A partir de los cincuenta, el coche se erige en un claro objeto de deseo. William Eggleston ilustrará distintos fragmentos del coche como si fueran partes del cuerpo humano retratadas con algo parecido al erotismo, con una actitud parecida a la del francés Bernard Asset en su serie sobre los bólidos de fórmula 1. “En la propia idea del automóvil está enterrado un cuerpo”, explica el historiador Pascal Ory en el catálogo de la muestra. “Hasta entonces, otros cuerpos tiraban del móvil en cuestión: se requería un buey, un caballo o un hombre para transformar una cabaña de madera en berlina o faetón. Todo cambia con esta revolución que dota al vehículo de autonomía, como un esclavo al que uno libera”.
El auto también se convertirá en símbolo de estatus social. Raymond Depardon aparece en la muestra con sus retratos de ciudadanos anónimos en el Glasgow de 1980, erguidos con orgullo al lado de la que parece su posesión más preciada. El padre de la fotografía africana, Seydou Keïta, hará lo mismo en el Mali de los cincuenta, donde el coche parece un accesorio imprescindible para exhibir modernidad y nivel de vida. Puede que esa actitud no haya cambiado mucho: el joven Basile Mookherjee practica un ejercicio parecido en los Emiratos Árabes de nuestra era, donde distintos ciudadanos posan junto a sus automóviles con actitud indudablemente ostentosa.

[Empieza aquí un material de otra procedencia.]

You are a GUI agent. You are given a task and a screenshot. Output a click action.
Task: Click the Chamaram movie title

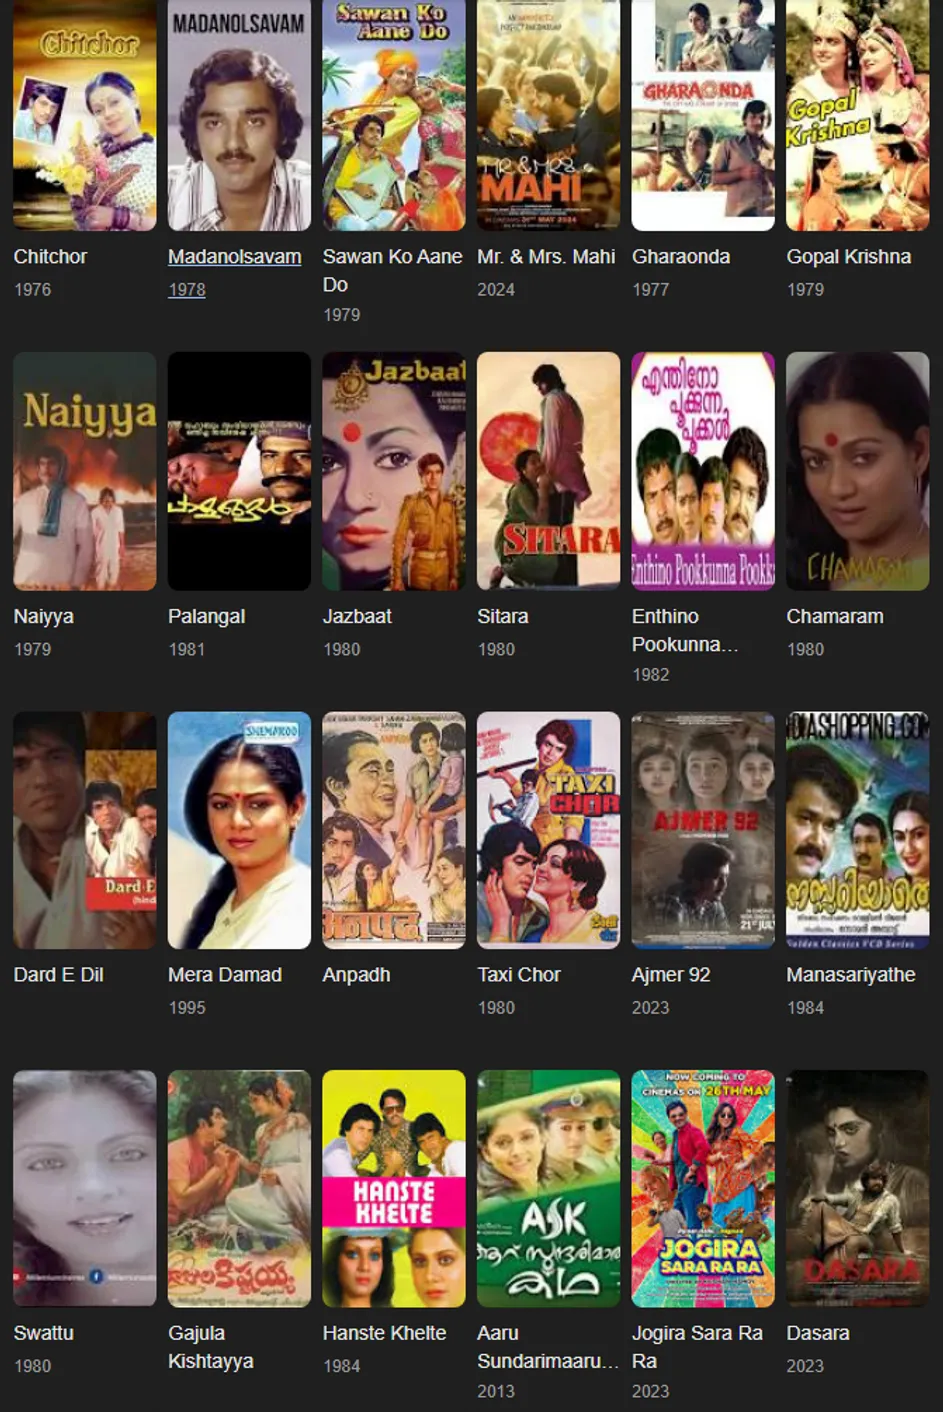[x=835, y=616]
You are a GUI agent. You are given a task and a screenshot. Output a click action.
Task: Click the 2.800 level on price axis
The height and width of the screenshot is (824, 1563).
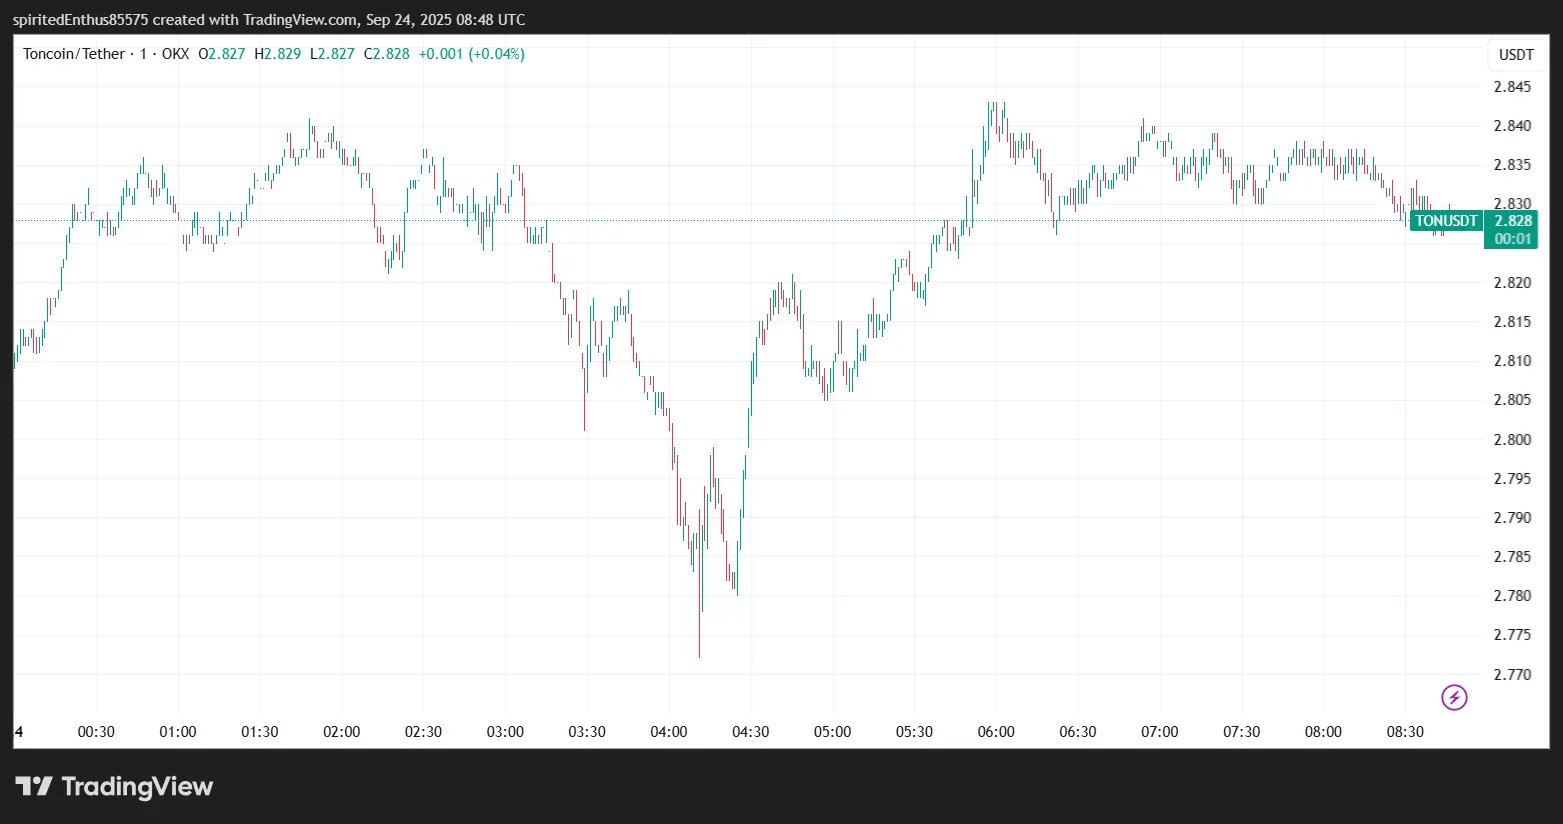tap(1512, 440)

Con cada gran innovación técnica suele llegar un nuevo punto de vista para observar el mundo. El coche no será ninguna excepción. Especialmente, en la patria del road trip. Los grandes fotógrafos estadounidenses de los sesenta y setenta, como Robert Adams, Joel Meyerowitz, Ed Ruscha o Lee Friedlander, empezarán a firmar sus imágenes desde dentro de sus automóviles o bien adoptarán aparcamientos y áreas de servicio como temas. “Entendí que el cristal del coche era el encuadre y el auto era la cámara. Yo estaba dentro, observando el mundo que desfilaba ante mis ojos, reproduciendo permanentemente una imagen distinta”, explicó Meyerowitz en los recientes Encuentros Fotográficos de Arlés. Gracias al coche, el estadounidense logra introducirse en lo poco que sobrevive del paisaje virgen del Nuevo Mundo, protagonizando así otra conquista simbólica de ese entorno.
Las últimas salas demuestran que la fascinación por el automóvil empieza a evaporarse. El coche se convierte, poco a poco, en sinónimo de accidentes, de contaminación ambiental y de desindustrialización galopante. Hiroshi Sugimoto captura restos de autos encontrados en playas de Nueva Zelanda, como si fueran vestigios de un pasado remoto, mientras que Peter Lippmann hace un inventario de coches abandonados y cubiertos de vegetación, sobre los que la naturaleza ha terminado tomándose su venganza.